Chemotherapy is associated with hepatotoxicity, including steatosis and steatohepatitis with irinotecan and sinusoidal congestion/dilation with oxaliplatin,^16,17 and close monitoring of patients for resectability every 2 months is warranted. During chemotherapy, this patient underwent imaging and tumor board presentation with the close involvement of the surgical team every 2 months.¹⁸ When the disease was felt to be resectable, the patient was offered resection after waiting 1 month from the last dose of chemotherapy and, as recommended by the NCCN Guidelines for Colon Cancer, at least 6 weeks after the last dose of bevacizumab (to view the most recent version of these guidelines, visit NCCN. org).¹⁹ Complete surgical resection of the CRLM based on anatomic grounds with negative margins was performed, leaving adequate hepatic function.
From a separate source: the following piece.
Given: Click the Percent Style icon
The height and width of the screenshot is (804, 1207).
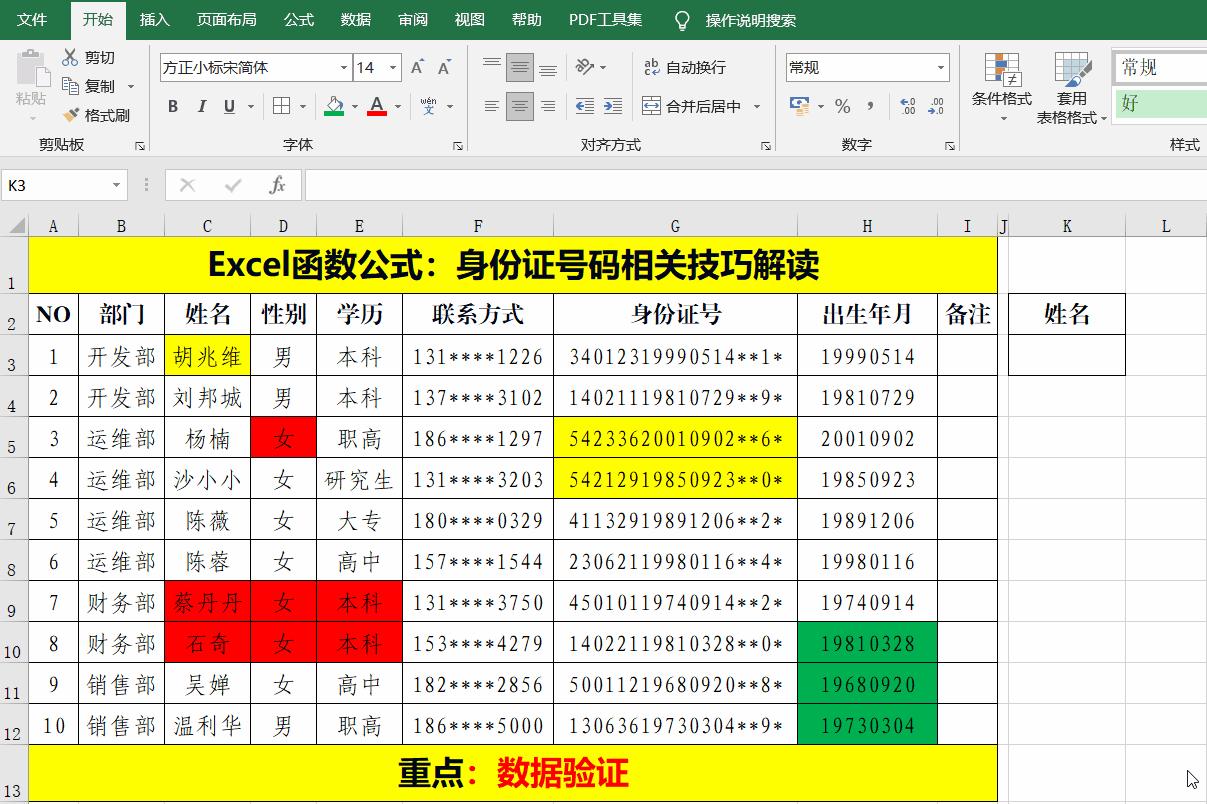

Short-course radiation therapy for rectal cancer with 25 Gy over 5 days, as opposed to traditional long-course chemoradiation of 45 to 50 Gy in 25 to 28 fractions with infusional or bolus 5-FU or oral capecitabine, is an option discussed in the NCCN Guidelines for Rectal Cancer.¹² In a Polish trial randomizing patients to preoperative short-course radiation or long-course chemoradiation, no differences in overall, disease-free survival, or local recurrence rates at a median 48-month follow-up were seen.²⁰ Although discussed in the NCCN Guidelines for Rectal Cancer,¹² short-course radiation is currently not part of the NCCN treatment algorithm for the primary treatment of rectal cancer (to view the most recent version of these guidelines, visit NCCN.org). Short-course radiation may be an appropriate choice in certain situations, especially in the case of this patient, in whom chemotherapy had been completed and the patient was to undergo resection 4 weeks later without time for long-course chemoradiation.

Conclusions

This report presents a complex case of synchronous metastatic rectal cancer successfully managed in a multidisciplinary fashion. Input and coordination from multiple specialties were essential in the care of this patient. Adherence to published national guidelines helps provide patients, such as this one, with the best chance of optimal outcomes.